An Ancient Roman Mezuzah

I have found the following story to be an inspiring and truly uplifting insight into the role of the Mezuzah in our lives and in our relationship with G-D. In fact, I was so moved when I first heard it, that I immediately made a note to share it with my fellow Mezuzah enthusiasts. I hope you enjoy it as well…

This story takes us back to near ancient times, circa 35–120 CE, as we join a fellow named Onkelos, somewhere in the blazing, sun scorched deserts of the  middle east. Onkelos, a member of the Roman royal family and nephew to the then Roman Emperor Hadrian,  is on a journey, traveling from Rome to Jerusalem, on a diplomatic errand from the royal Roman court.

Though he is unaware of this at the time, the journey he is on is about to alter the course of Jewish history and will change his life forever.

After arriving in the holy land, Onkelos is appalled at the horrific persecution under which the Jewish people were forced to live, and, at the same time, he is inspired by their faith, their history, their learning and their commitment to Hashem. It did not take long, and he took upon himself the religion of the persecuted Jews and converted.  He gave himself over entirely to the study of the Torah. His perseverance and dedication were so great that his teachers became concerned about his health, but Onkelos continued learning day and night until he became well-versed in all the secrets of the Torah.

After a short time the emperor Hadrian found out that his nephew Onkelos had accepted the Jewish religion and had become one of the foremost Jewish scholars. The emperor was beside himself with rage, and he sent a company of soldiers to arrest Onkelos and to bring him in chains to Rome.

Hadrian sent 2 troops who failed their mission and converted. when he sent the third troop he sent a company of troops with high officers at the head, with the express orders not to say one word to Onkelos and not to answer any questions, but to arrest him immediately.

The messengers arrived and started to carry out the emperor’s orders without delay. They led him out of his house. At the door Onkelos stopped, and joyfully kissed the Mezuzah.

The messengers gazed at him in wonder, and could not restrain themselves from asking him:

“What does that thing on the door symbolize, and why are you so happy at being taken to Rome, where your uncle will surely have your head chopped off?”

“I laugh at foolish people. A king sits in his palace and has guards around him to protect him from danger. But the Jewish King, the L-rd of the world, allows his servants to sit quietly at home and He protects them from outside. That is the Mezuzah on our door!”

The royal messengers fell entirely under the influence of Onkelos’s words and it did not take long before they also became his faithful disciples.

When Hadrian saw that he would not be able to bring his nephew by force, he decided that there must be some special reason for all this. He had a strong desire to see his nephew, so he swore that he would not harm him if he would come to visit him voluntarily.

Onkelos started out for Rome. When he presented himself to the Emperor, he was surprised to see that Onkelos had lost much weight. Onkelos assured him that he had gained much Torah and wisdom instead. Hadrian then asked him why he had left his home, and his religion and accepted the religion of a small nation that was persecuted and ill-treated by all the other nations of the world?

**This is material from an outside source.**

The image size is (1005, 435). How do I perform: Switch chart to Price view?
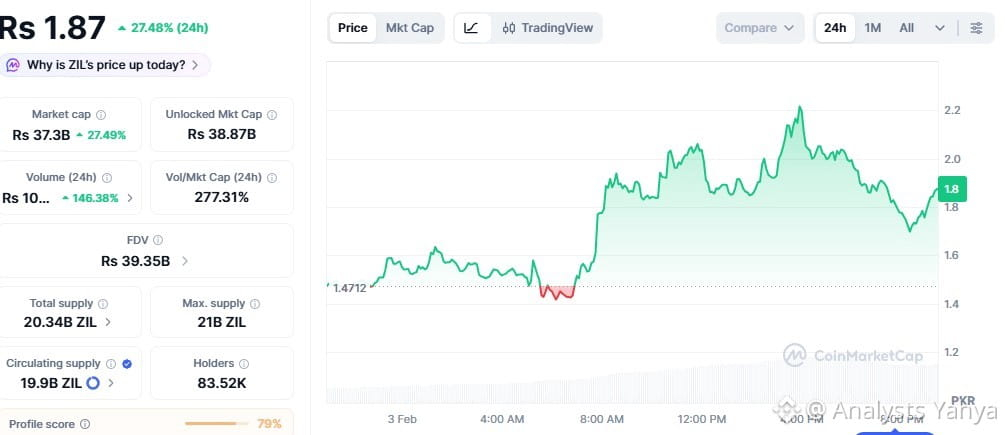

“I listened to your good advice,” Onkelos answered him with a smile. “You advised me to buy a material for which there are few customers. I traveled throughout the world and I could not find anything that has fewer customers than the Jewish religion. I bought it and I found that I had made a bargain. The holy Jewish Prophets have promised that the poor persecuted Jewish nation will become a nation of princes; that the kings throughout the world will consider themselves honored to serve them; and the Torah, which is now down-trodden, will be recognized by all nations, and Jerusalem will be the lighthouse of the whole world.